The official code of TPS_PP (IJCAI 2023) Paper Link

TPS++, an attention-enhanced TPS transformation that incorporates the attention mechanism to text rectification for the first time. TPS++ builds a more flexible content-aware rectifier, generating a natural text correction that is easier to read by the subsequent recognizer.
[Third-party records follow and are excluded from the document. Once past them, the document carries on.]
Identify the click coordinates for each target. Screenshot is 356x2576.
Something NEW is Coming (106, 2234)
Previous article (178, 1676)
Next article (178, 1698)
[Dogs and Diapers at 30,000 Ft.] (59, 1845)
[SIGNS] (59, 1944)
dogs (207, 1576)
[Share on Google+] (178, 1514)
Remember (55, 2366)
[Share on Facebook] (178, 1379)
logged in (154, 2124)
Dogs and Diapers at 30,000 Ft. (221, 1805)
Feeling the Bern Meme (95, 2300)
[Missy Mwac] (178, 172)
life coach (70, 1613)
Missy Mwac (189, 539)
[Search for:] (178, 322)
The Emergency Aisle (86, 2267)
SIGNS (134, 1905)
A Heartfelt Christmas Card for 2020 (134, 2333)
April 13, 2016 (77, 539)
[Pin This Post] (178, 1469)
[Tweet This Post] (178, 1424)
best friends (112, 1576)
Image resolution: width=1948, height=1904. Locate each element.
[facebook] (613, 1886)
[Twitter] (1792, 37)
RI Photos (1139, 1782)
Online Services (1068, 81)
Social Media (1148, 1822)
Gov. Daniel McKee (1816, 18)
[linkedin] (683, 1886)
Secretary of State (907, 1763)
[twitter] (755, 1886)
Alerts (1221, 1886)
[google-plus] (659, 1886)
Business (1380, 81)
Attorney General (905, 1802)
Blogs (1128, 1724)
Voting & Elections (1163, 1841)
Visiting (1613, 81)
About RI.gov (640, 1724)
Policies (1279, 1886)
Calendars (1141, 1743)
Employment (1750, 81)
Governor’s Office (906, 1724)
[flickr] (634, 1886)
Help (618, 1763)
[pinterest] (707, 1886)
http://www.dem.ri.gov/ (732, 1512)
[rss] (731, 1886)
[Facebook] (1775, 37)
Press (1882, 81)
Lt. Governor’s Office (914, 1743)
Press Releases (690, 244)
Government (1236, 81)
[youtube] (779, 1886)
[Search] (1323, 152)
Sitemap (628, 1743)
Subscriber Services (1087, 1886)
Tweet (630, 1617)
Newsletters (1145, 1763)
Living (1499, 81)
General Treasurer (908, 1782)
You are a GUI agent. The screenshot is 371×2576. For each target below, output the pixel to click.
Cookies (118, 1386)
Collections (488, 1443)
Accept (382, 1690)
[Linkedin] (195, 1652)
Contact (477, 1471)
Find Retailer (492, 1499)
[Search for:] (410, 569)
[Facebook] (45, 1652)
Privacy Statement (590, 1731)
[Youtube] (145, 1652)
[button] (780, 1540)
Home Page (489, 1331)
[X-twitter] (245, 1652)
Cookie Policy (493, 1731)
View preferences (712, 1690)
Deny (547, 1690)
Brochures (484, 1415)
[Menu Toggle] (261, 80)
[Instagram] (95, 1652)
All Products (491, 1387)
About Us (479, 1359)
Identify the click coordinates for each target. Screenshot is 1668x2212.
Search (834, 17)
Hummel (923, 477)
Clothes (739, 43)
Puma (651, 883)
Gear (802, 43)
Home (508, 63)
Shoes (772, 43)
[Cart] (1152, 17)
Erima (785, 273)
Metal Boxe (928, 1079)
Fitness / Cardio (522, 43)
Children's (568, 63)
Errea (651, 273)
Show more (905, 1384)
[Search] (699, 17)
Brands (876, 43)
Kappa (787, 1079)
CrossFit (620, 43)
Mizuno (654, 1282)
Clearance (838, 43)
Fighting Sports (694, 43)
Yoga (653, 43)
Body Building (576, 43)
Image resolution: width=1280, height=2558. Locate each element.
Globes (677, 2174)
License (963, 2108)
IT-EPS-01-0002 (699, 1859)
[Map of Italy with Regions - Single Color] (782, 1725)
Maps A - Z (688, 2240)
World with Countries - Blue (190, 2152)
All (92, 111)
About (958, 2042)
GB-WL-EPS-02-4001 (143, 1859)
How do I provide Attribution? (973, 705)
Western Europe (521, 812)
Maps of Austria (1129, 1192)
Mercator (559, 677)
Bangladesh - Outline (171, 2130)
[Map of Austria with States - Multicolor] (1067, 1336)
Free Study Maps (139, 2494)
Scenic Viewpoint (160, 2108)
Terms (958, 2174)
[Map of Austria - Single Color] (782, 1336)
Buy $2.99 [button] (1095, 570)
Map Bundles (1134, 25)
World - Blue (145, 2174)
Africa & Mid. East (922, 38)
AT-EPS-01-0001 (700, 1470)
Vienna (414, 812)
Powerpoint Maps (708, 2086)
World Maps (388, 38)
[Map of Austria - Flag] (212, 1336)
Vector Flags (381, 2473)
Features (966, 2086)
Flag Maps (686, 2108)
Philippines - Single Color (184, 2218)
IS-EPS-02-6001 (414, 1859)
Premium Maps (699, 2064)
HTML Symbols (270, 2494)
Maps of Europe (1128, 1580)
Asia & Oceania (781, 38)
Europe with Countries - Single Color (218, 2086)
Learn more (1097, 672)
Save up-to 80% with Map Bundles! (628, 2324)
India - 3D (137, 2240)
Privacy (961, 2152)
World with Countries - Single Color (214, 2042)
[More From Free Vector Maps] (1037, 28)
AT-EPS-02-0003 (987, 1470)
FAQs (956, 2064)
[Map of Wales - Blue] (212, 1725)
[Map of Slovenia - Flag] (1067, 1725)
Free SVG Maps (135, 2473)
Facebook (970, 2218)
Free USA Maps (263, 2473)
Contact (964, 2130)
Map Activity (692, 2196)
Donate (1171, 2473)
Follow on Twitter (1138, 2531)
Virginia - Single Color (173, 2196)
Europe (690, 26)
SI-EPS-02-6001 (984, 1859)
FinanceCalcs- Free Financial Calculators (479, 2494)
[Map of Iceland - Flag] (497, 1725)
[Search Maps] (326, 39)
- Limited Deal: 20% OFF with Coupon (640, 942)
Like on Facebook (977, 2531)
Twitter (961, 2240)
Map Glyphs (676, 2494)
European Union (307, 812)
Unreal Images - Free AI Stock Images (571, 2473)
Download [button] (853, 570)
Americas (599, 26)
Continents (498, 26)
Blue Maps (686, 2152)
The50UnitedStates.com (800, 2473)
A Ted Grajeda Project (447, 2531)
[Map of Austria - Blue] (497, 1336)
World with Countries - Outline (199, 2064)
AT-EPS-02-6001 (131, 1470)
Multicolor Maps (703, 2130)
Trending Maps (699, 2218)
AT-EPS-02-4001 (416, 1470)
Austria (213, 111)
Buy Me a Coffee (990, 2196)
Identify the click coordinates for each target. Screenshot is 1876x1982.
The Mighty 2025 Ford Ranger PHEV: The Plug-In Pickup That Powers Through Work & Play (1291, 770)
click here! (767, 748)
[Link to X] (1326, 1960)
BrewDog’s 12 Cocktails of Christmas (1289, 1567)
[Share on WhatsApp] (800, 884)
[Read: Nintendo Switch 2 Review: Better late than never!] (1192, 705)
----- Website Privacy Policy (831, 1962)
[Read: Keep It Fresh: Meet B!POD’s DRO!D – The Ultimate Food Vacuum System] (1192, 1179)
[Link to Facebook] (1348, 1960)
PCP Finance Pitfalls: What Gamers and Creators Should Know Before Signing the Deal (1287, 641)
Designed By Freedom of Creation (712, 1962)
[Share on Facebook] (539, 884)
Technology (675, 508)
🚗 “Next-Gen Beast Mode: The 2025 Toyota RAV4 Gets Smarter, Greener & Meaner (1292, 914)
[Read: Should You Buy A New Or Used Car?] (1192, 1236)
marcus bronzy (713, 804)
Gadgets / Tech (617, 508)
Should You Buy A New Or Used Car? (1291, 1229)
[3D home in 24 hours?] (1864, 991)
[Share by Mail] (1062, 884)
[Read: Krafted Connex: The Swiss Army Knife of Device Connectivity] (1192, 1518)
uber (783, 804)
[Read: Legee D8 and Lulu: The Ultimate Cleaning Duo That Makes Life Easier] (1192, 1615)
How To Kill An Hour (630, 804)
This code is based on MMOCR 0.4.0 ( Documentation ) with PyTorch 1.6+.

Code List

  • NRTR + TPS_PP
  • CRNN + TPS_PP
  • ABINet-LV + TPS_PP

Installation

Please refer to Install Guide.

Get Started

Please see Getting Started for the basic usage of MMOCR 0.4.0.

Datasets

The specific configuration of the dataset for training and testing can be found here Dataset Document

testing 
├── mixture
│   ├── icdar_2013
│   ├── icdar_2015
│   ├── III5K
│   ├── ct80
│   ├── svt
│   ├── svtp

training
├── mixture
│   ├── Syn90k
│   ├── SynthText

Pretrained Models

Get the pretrained models from BaiduNetdisk(passwd:cd9r), GoogleDrive. checkpoint model in model/xxx/latest.pth, pre-train model in pre_train/xxx/latest.pth

Methods IIIT5K SVT IC13 IC15 SVTP CUTE AVG
NRTR + TPS_PP 96.3 94.6 96.6 85.7 89.0 92.4 92.4
NRTR + TPS_PP * 95.6 95.1 97.2 85.9 89.8 90.3 92.3

First, the model needs to be pre-trained using without TPS_PP (pre-train), and then trained end-to-end with a network that incorporates TPS_PP (checkpoint). * denotes the performance of the implemented code. checkpoint model in model/xxx/latest.pth, pre-train model in pre_train/xxx/latest.pth.

Train

Please refer to the training configuration Training Doc

NRTR+TPS++

Setp 1 : Download NRTR pre_train/nrtr/latest.pth in mmocr_ijcai/nrtr/latest.pth

#Step 2
PORT=1234 ./tools/dist_train.sh configs/textrecog/nrtr/nrtr_tps++.py ./ckpt/ijcai_nrtr_tps_pp 4 
          --seed=123456 --load-from=mmocr_ijcai/nrtr/nrtr_latest.pth

Testing

Please refer to the testing configuration Testing Doc

Acknowledgement

This code is based on MMOCR

Citation

If you find our method useful for your reserach, please cite

@article{zheng2023tps++,
  title={TPS++: Attention-Enhanced Thin-Plate Spline for Scene Text Recognition},
  author={Zheng, Tianlun and Chen, Zhineng and Bai, Jinfeng and Xie, Hongtao and Jiang, Yu-Gang},
  journal={IJCAI},
  year={2023}
}

License

This project is released under the Apache 2.0 license.